Segment Start: Source data
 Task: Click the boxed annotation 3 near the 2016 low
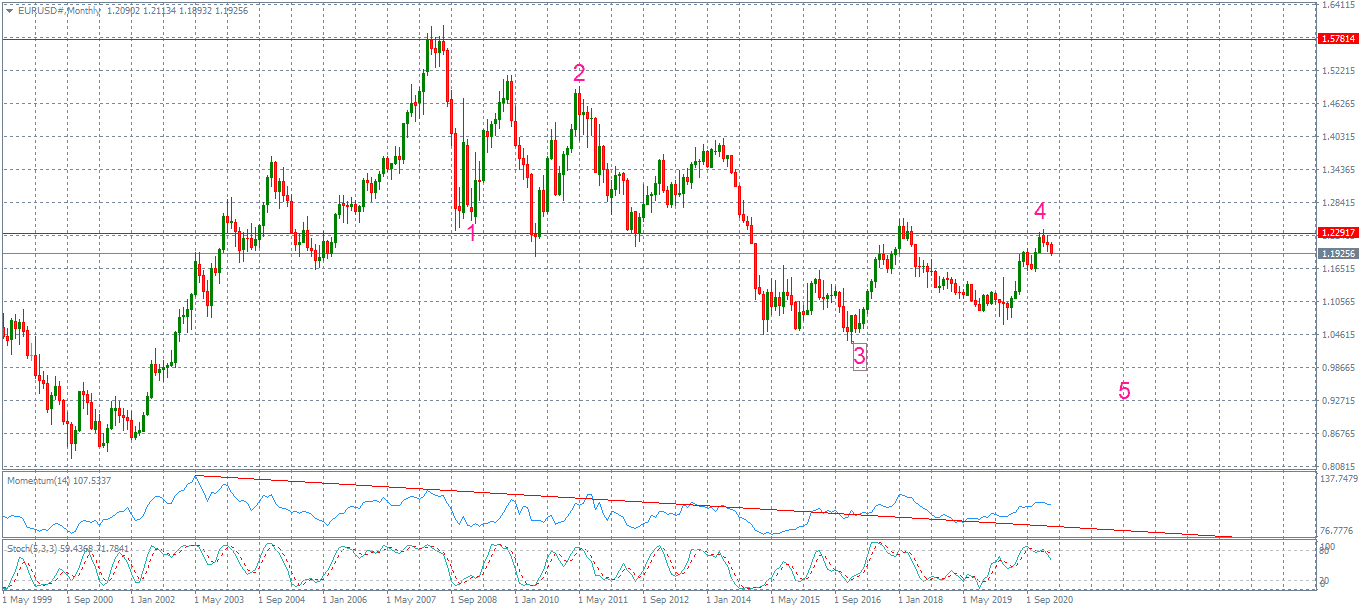tap(860, 354)
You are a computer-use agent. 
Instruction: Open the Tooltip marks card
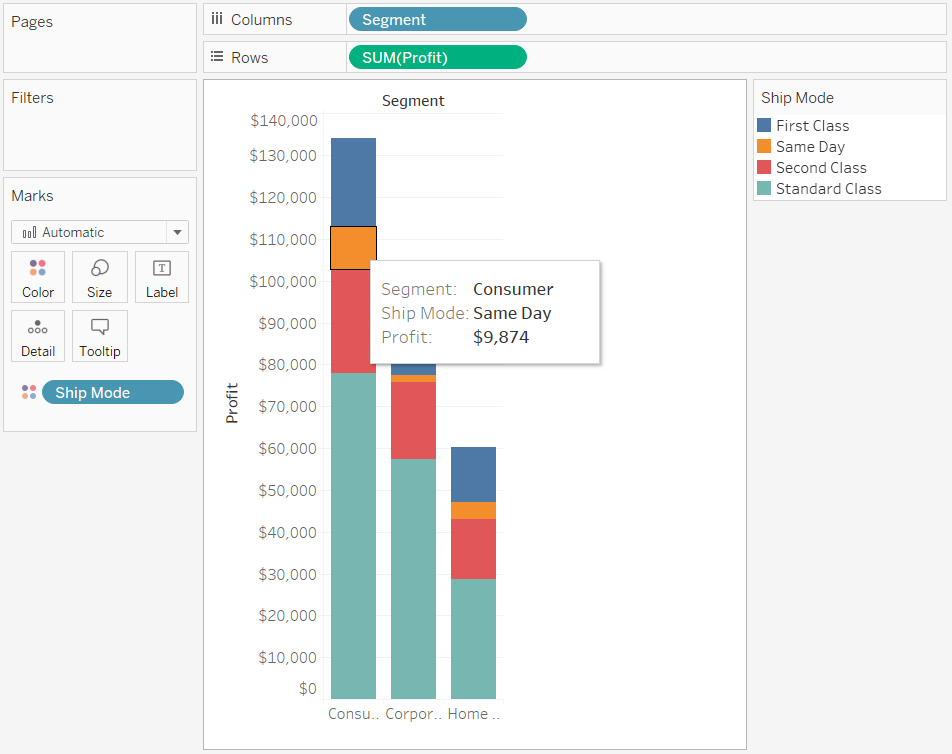pyautogui.click(x=99, y=336)
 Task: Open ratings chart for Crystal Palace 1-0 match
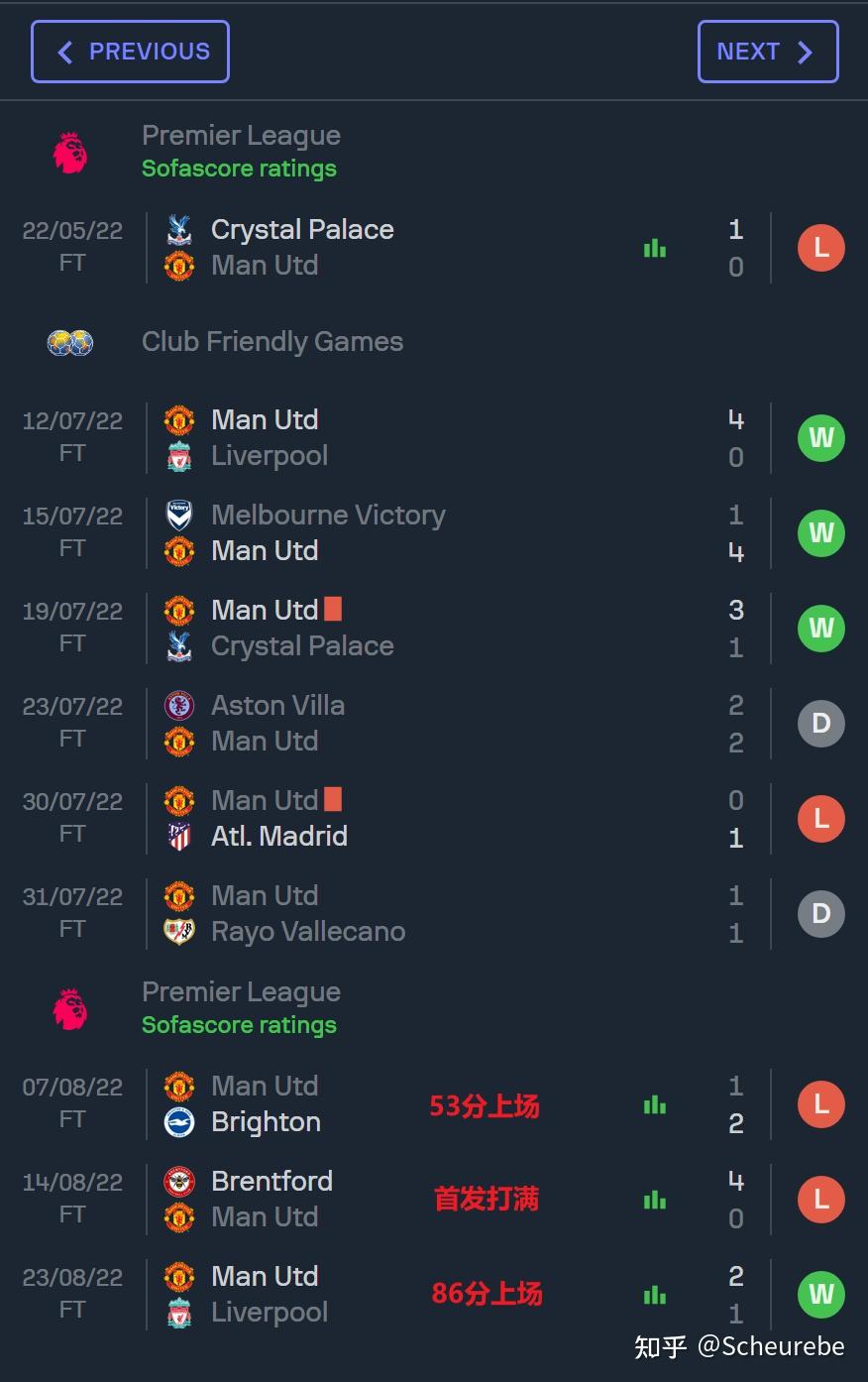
Segment End: Source data
#### Required work:
Reproduce every line of the data above, exactly as it stands, but not the pictures.

#### Completed exercise:
 Task: Click the boxed annotation 3 near the 2016 low
tap(860, 354)
You are a computer-use agent. 
Instruction: Open the Tooltip marks card
pyautogui.click(x=99, y=336)
 Task: Open ratings chart for Crystal Palace 1-0 match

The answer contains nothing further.